Photo from Save Ridgewood Reservoir

The Ridgewood Reservoir was a main water source for Brooklyn in the 1800s, built by entrepreneurs to keep the then-City’s booming population from dying of thirst. After consolidation with New York City, Brooklyn’s water system was mostly relegated to a back up for Brooklyn in emergencies. After 1989, it was abandoned to nature. A forest grew where it stood, providing a home for various migratory bird species. Now the City, sensing something wonderful has been created without its direction, wants to bulldoze it all in a fit of spite. Well, no, but I’m sure it has something to do with keeping someone’s cousin Vinnie in business. I mean, what good are City jobs without the ability to rake in the contracts for your relatives?

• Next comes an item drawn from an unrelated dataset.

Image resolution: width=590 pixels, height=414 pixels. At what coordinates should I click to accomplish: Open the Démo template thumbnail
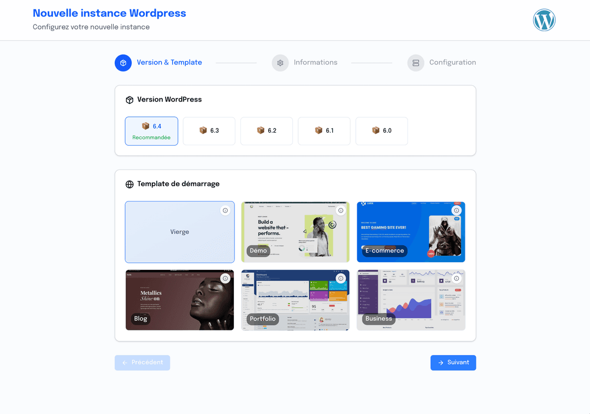click(x=295, y=232)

Parks Commissioner Adrian Benepe says what’s the big deal? It’s just some weeds that grew in a puddle:

“These are really accidental landscapes that have grown up out of lack of maintenance and lack of use.”

So, the City let something rot…not terribly long ago, and now they want to “do something” (how Rooseveltian) to “fix” the mistake. This is just what we need, another freakin ball field ostensibly to battle “diabetes and heart disease,” the twin bogeymen of New York City, though I think the Commissioner forgot asthma. How about making it so that you can’t buy twinkies with food stamps? We don’t need the city spending money to bulldoze trees for something that will just turn into yet another dump city park. Remember, the Reservoir doesn’t have fancy coops on its edges to pour money in once the City fails.

I’m not a treehugger type, but it seems that if a forest grew up around the City’s negligence, it should stay. We can use all the trees we can get in New York.